Last summer, I attended the first-ever Dramatists’ Guild National Conference. I rocked up a bit earlier than intended (honest, Officer, I wasn’t speeding!) and availed myself of a lecture/workshop that wasn’t originally on my go-to list, Improvising Your Play, given by Jeffrey Sweet (of Second City, Ensemble Studio Theatre, Victory Gardens, stuff like that).
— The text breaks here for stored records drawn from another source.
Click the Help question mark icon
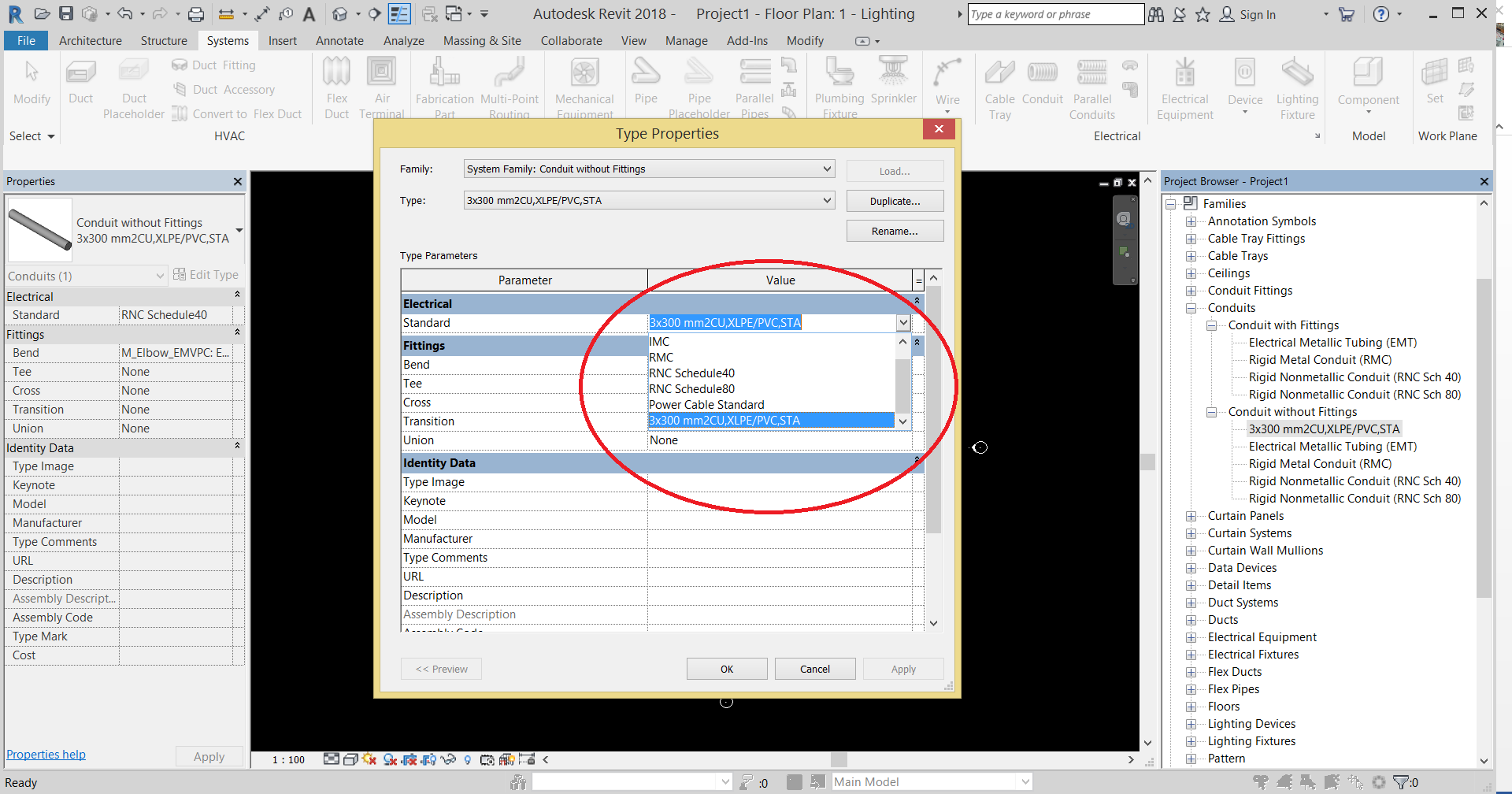The image size is (1512, 794). click(1381, 13)
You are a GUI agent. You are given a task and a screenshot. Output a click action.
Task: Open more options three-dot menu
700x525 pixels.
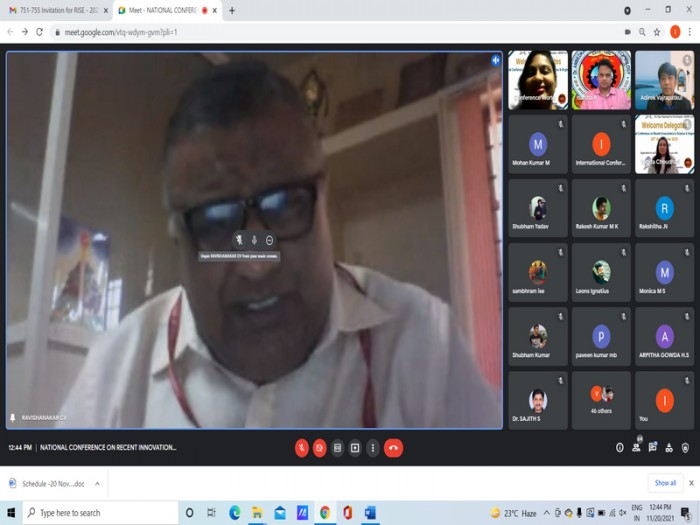pos(373,448)
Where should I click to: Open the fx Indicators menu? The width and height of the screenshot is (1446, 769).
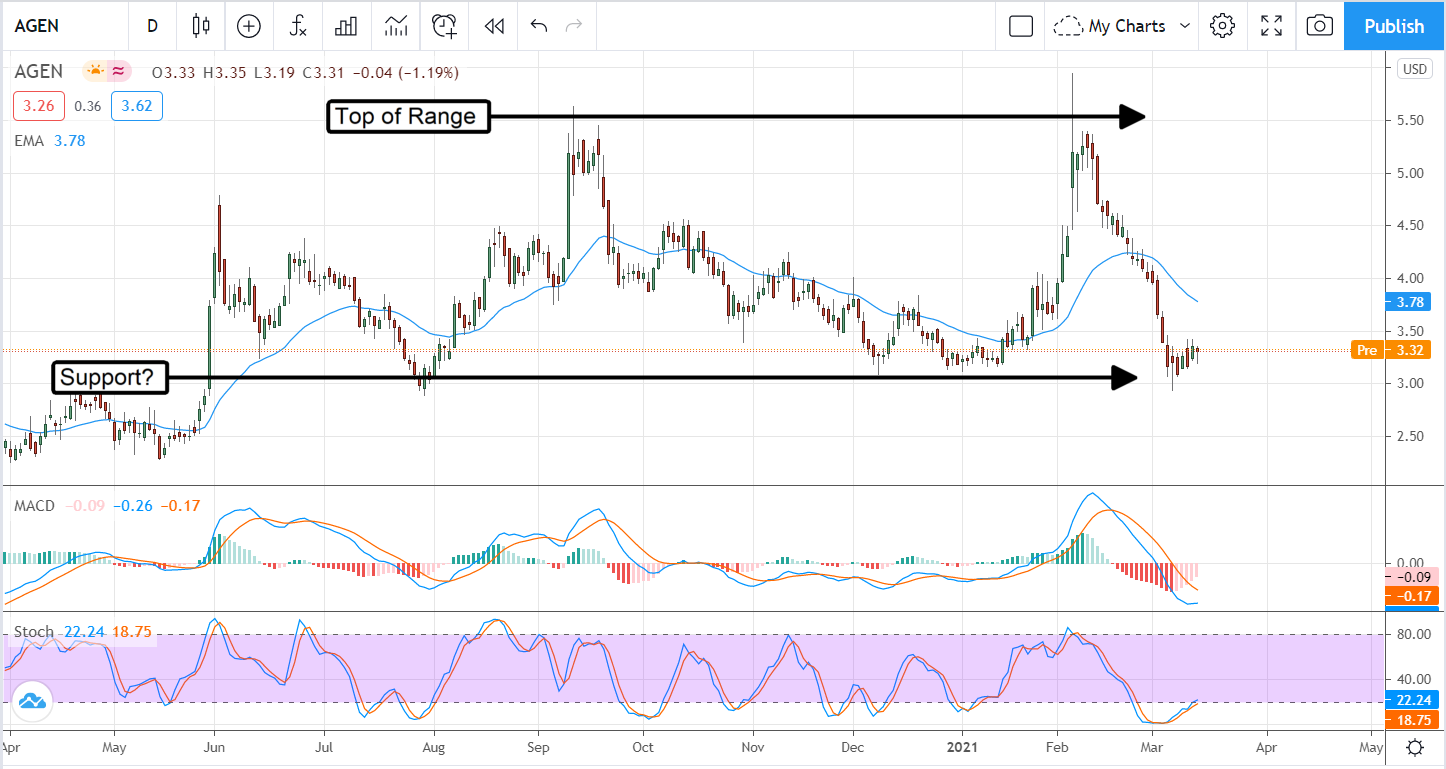click(x=297, y=26)
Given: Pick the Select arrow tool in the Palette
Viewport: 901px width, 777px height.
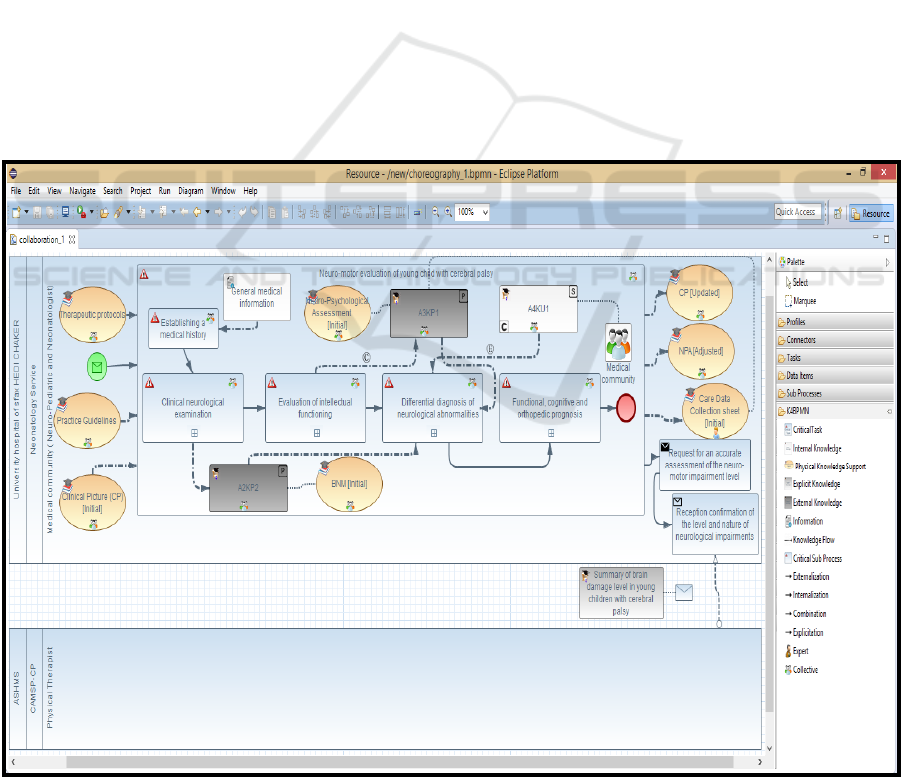Looking at the screenshot, I should tap(800, 282).
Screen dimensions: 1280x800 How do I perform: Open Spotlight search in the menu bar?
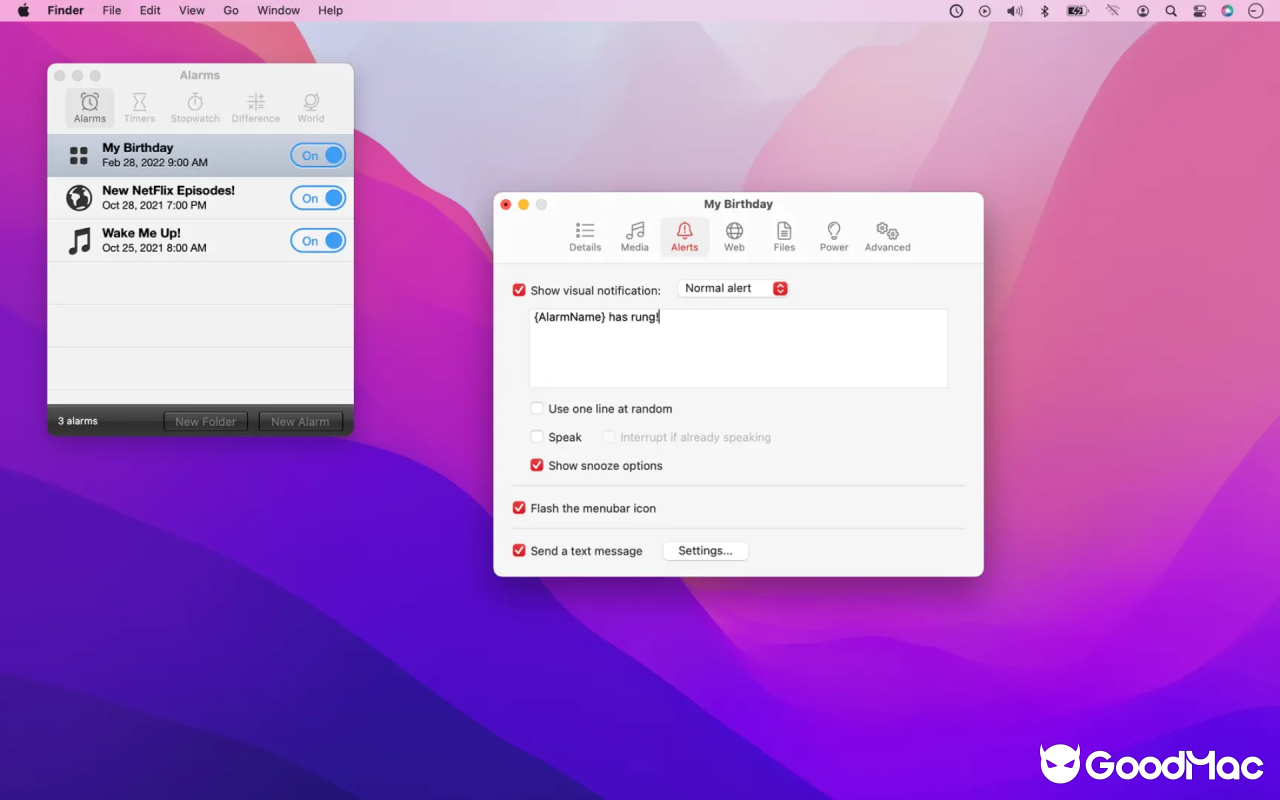click(1171, 11)
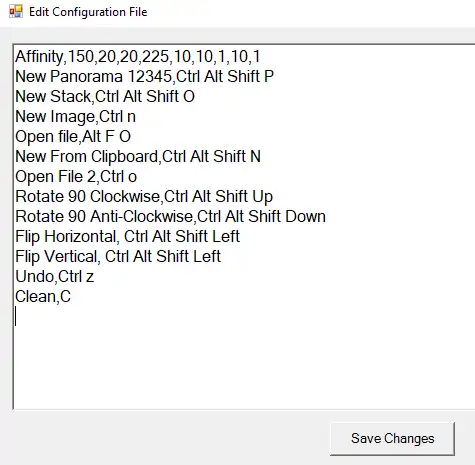Click the Rotate 90 Clockwise line
The height and width of the screenshot is (465, 475).
pos(144,196)
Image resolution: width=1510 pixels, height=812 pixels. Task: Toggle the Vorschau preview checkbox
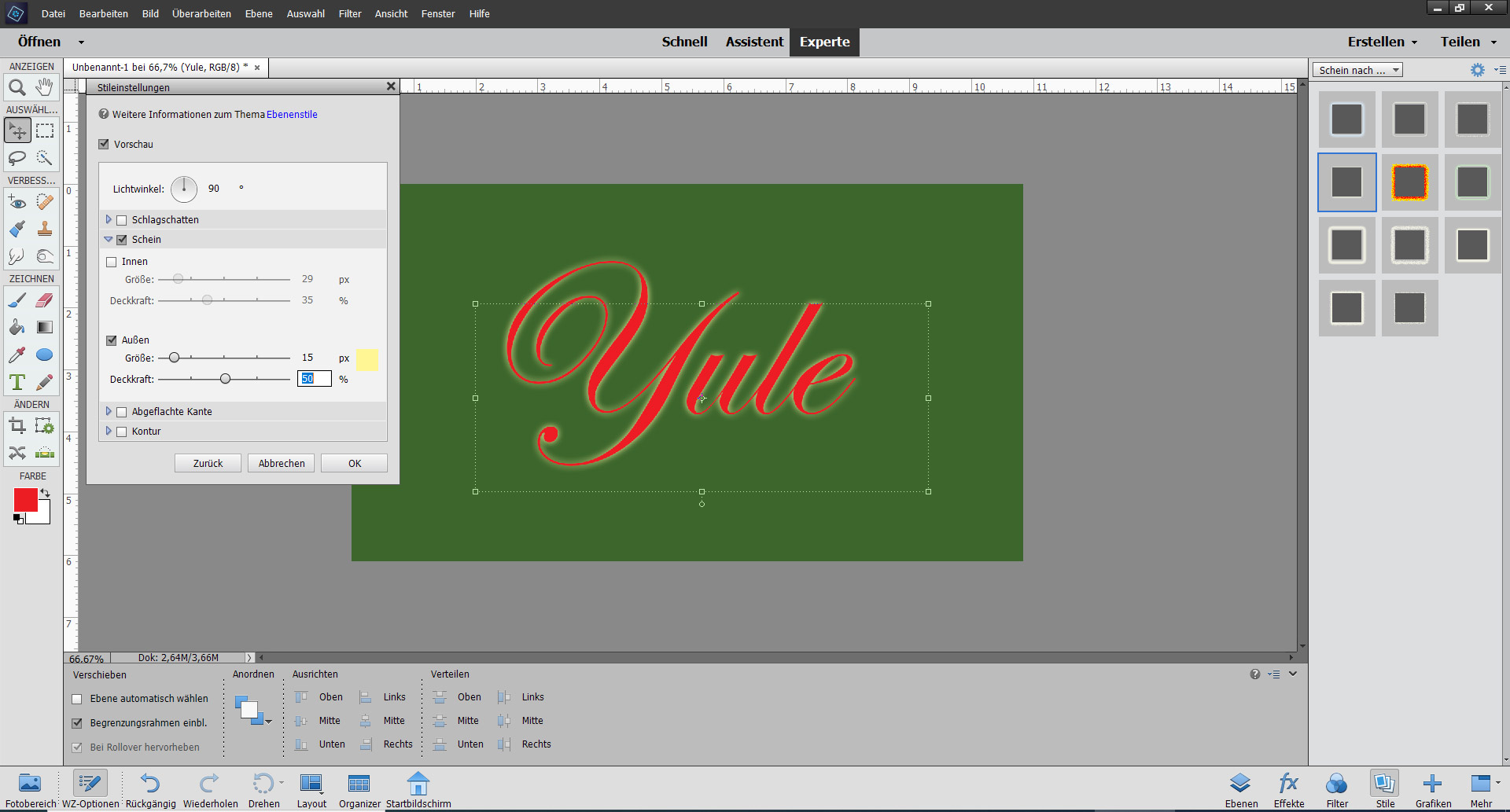[104, 145]
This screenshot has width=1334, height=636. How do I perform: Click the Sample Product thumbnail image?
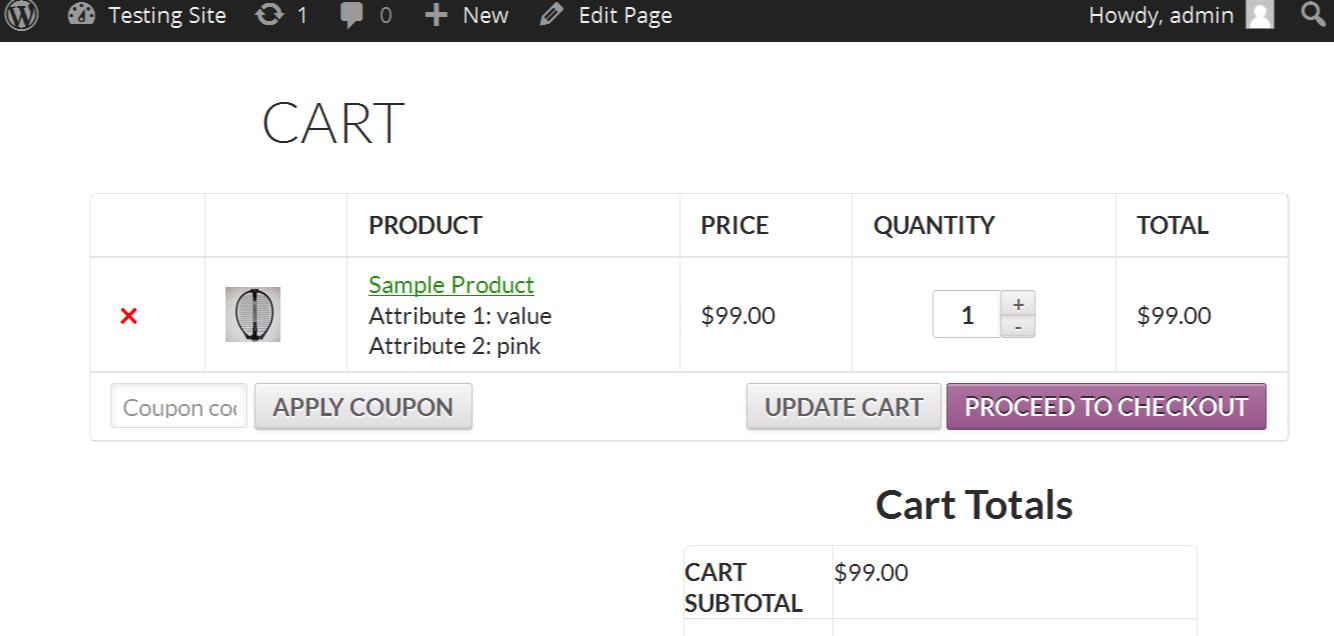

“I’m a playwright,” I thought, “what the heck do I care about improv?” and “Isn’t improv what obviates the need for playwrights?” (Yes, even when talking to myself, I use the toniest words possible.) But there I was, the other offerings didn’t interest me, and heigh-ho, there I went.
And was astonished.
Sweet’s modus, at least the one he was teaching that day, is to improv to an outline. In other words, outline your play, nab some good actors with improv chops, give them the characters, relationships, and situation, and have at it! (I’ve since refined this technique as point-to-point, giving the actors specific situations at two points and asking them to improv from one to the next. I, of course, spend the improv time scribbling like mad.)
He had a few other dicta that really hit home, and which I used in my recent first-ever playwrighting workshop (How to Write a 10-minute Play), to wit:
The power of the unspoken word. If you explain everything, if you cross every i, dot every t, and leap every synapse, why is the audience there anyway? They came to the theater to be involved, to be an active part of the production – had they wanted to sit like spoon-fed toddlers, they’d have gone to the movies (my opinion, tho one which I suspect he may share).
Re-experience the present. If exposition is needed, have a character set up a story in past tense, but tell it in present tense, what Thornton Wilder called the ever-renewable present.
Play games! One that we played was, think of a noun, improvise a speech about the noun, but never use the noun. Another, more intricate one used a Mark Twain line about a dead person as a model: “I bear him no malice. If I could, I would send him a fan.” Make the inference, laugh, marvel at Twain’s skill, then try like the Dickens to emulate it. Tie these back to the power of the unspoken word – we humans are pattern-completers (and if you don’t believe me, check out V.S. Ramachandran) – if you leave the signal word(s) out, the audience will come up with them and, therefore, be invested.
Prune adverbs/adjectives from the script. Your dialogue should be strong enough to convey characters’ thoughts, feelings, intents without description or explanation. Plus, show some respect, let the audience evaluate your script, rather than your telling them what they’re supposed to think.
For more games of many ilk, read Viola Spolin.
I’ve left a heckuva lot out, you should take Sweet’s workshops to learn more. And as I’m getting a bit long-winded – the session was not only fun-filled, but also jam-packed – I’ll write a second post on his business-of-the-business advice, which was easily as sound – and often as amusing – as his craft words of wisdom.